■ **What needs to be done**
Copy exactly the stretch of data below from the line with "Общи условия (483, 2532)" through the line with "Коментирай (337, 2480)", including both of those lines.

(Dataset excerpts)
****************

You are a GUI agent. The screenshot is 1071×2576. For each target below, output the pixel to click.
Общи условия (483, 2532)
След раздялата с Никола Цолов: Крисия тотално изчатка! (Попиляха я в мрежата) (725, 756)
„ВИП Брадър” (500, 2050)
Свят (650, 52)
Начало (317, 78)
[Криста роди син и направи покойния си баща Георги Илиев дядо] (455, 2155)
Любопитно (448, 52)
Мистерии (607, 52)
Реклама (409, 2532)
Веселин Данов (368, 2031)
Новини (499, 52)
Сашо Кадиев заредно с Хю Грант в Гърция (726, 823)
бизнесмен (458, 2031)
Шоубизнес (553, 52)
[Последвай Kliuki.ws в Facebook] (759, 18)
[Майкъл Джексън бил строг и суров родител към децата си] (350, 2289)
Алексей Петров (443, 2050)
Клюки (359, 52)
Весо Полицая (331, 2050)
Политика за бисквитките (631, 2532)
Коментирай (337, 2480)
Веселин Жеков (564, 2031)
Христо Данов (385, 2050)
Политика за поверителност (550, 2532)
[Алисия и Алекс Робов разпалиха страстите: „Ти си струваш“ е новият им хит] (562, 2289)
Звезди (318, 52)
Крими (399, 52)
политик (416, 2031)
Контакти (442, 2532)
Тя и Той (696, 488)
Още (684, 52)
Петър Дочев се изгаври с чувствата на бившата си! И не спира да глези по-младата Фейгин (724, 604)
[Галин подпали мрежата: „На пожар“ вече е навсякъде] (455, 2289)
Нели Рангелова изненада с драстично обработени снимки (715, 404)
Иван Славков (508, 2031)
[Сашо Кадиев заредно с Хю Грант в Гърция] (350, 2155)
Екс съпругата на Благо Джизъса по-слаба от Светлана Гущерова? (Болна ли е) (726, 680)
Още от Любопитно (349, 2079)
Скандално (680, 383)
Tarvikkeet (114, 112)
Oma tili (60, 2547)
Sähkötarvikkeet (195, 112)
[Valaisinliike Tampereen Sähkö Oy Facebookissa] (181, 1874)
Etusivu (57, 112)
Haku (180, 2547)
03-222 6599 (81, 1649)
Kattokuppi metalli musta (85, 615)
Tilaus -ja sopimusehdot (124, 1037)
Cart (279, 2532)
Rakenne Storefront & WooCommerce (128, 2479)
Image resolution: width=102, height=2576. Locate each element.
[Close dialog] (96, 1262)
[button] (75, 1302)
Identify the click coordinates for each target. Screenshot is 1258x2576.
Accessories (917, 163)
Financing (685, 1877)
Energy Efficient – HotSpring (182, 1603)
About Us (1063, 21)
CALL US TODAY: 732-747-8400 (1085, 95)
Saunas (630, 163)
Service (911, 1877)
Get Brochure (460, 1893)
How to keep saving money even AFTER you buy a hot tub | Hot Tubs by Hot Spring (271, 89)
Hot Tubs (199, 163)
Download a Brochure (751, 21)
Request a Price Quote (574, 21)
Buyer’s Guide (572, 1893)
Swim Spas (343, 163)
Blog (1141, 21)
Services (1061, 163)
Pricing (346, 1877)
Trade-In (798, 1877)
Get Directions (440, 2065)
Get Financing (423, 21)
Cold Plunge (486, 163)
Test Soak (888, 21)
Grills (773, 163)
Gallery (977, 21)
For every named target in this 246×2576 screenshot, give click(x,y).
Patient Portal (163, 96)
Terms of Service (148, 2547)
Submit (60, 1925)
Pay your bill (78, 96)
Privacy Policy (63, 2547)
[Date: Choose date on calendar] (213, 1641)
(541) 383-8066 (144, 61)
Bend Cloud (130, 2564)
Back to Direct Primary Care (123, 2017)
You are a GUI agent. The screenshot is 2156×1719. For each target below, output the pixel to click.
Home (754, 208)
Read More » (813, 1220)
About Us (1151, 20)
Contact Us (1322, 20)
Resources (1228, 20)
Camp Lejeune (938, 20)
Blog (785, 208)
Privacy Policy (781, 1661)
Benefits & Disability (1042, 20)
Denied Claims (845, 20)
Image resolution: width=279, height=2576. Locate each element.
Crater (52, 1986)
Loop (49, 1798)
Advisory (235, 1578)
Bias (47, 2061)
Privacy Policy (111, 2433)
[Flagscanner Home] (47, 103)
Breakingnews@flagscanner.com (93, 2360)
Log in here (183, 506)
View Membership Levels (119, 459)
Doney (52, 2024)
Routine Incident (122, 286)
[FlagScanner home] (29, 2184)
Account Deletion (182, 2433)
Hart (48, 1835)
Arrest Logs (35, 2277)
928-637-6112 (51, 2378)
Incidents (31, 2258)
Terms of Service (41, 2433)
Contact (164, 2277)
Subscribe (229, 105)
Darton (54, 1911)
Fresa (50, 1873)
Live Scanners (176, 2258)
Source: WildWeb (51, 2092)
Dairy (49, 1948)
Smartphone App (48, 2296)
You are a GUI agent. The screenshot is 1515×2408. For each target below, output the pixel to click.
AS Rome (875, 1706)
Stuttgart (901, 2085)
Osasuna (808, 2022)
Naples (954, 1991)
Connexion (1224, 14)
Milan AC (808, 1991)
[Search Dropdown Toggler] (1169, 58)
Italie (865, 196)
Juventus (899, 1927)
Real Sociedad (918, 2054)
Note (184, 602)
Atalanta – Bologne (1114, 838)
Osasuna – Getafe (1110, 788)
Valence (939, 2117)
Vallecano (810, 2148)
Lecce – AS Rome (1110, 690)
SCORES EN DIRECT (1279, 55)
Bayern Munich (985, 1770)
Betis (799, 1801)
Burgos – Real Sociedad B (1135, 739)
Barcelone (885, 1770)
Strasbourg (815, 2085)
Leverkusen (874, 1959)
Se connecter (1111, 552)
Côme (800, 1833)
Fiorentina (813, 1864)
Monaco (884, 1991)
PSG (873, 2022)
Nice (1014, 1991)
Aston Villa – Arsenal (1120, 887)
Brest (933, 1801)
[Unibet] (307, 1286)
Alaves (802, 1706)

****************

■ **Task answer**
Общи условия (483, 2532)
След раздялата с Никола Цолов: Крисия тотално изчатка! (Попиляха я в мрежата) (725, 756)
„ВИП Брадър” (500, 2050)
Свят (650, 52)
Начало (317, 78)
[Криста роди син и направи покойния си баща Георги Илиев дядо] (455, 2155)
Любопитно (448, 52)
Мистерии (607, 52)
Реклама (409, 2532)
Веселин Данов (368, 2031)
Новини (499, 52)
Сашо Кадиев заредно с Хю Грант в Гърция (726, 823)
бизнесмен (458, 2031)
Шоубизнес (553, 52)
[Последвай Kliuki.ws в Facebook] (759, 18)
[Майкъл Джексън бил строг и суров родител към децата си] (350, 2289)
Алексей Петров (443, 2050)
Клюки (359, 52)
Весо Полицая (331, 2050)
Политика за бисквитките (631, 2532)
Коментирай (337, 2480)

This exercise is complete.